Improving Estimates of Cloud Properties Through the Application of an Adiabatic Spectrally Consistent Retrieval to the MODIS Cloud Product

Abstract:

We attempt to infer cloud vertical structure and improve estimates of cloud microphysical properties through the application of an Adiabatic Spectrally Consistent Retrieval (ASCR) to Moderate Resolution Imaging Spectroradiometer (MODIS) observations. The MODIS Cloud Product provides estimates of cloud optical thickness and droplet effective radius for three near-infrared absorption wavelengths (1.6, 2.1 and 3.7 mm) under the assumption of a plane-parallel, vertically homogeneous (VH) cloud. This is not a physically realistic assumption for boundary layer clouds, where an adiabatically stratified liquid water content profile conforms better.
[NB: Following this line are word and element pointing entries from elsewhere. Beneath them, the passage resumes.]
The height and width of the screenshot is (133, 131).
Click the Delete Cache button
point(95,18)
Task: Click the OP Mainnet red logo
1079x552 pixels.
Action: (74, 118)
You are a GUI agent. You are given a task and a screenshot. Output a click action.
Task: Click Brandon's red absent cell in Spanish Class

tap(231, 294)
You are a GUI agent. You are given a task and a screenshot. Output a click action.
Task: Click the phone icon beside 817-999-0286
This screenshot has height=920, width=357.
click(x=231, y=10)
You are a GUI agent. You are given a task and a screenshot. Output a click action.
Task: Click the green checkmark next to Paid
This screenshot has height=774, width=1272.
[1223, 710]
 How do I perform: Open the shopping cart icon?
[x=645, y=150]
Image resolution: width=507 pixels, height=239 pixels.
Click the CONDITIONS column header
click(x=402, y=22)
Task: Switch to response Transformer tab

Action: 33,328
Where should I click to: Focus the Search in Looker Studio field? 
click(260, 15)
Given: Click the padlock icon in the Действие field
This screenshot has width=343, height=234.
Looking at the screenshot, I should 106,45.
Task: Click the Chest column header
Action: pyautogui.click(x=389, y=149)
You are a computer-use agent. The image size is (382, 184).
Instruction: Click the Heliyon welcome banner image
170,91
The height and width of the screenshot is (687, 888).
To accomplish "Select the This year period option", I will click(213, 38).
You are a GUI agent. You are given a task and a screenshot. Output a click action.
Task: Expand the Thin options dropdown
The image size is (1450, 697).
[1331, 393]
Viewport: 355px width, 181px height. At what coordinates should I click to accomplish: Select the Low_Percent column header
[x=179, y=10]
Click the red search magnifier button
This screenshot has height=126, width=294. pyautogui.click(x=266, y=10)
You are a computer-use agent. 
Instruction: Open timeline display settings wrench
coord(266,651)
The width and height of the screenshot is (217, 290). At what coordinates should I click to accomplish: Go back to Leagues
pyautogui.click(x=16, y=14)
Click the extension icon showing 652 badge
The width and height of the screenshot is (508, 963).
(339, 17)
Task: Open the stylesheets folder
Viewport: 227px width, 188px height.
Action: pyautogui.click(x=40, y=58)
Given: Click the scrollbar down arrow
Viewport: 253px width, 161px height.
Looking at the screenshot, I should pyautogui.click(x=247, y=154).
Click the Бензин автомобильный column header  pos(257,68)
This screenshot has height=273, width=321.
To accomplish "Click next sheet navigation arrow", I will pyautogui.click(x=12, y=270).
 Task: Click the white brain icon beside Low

ASCR transforms VH retrievals of optical thickness and droplet effective radii into adiabatically stratified retrievals, exploiting the varying photon penetration depth of each absorption channel. Taking advantage of the data screening and quality controls applied to the MODIS Cloud Product, existing retrievals of optical thickness and droplet effective radii are inverted to obtain equivalent scene reflectances from which two-channel and four-channel adiabatically stratified retrievals of cloud geometrical thickness (H) and cloud droplet number concentration (N) are performed using an optimal estimation framework. Through a comparison of the 2-channel and 4-channel N and H retrievals, we attempt to estimate the degree to which a cloud conforms to an adiabatically stratified model, near cloud-top. Results will be presented, demonstrating ASCR’s performance relative to VH retrievals from the cloud product through an analysis of one year’s observations of marine stratocumulus from MODIS near the South American and African Continents.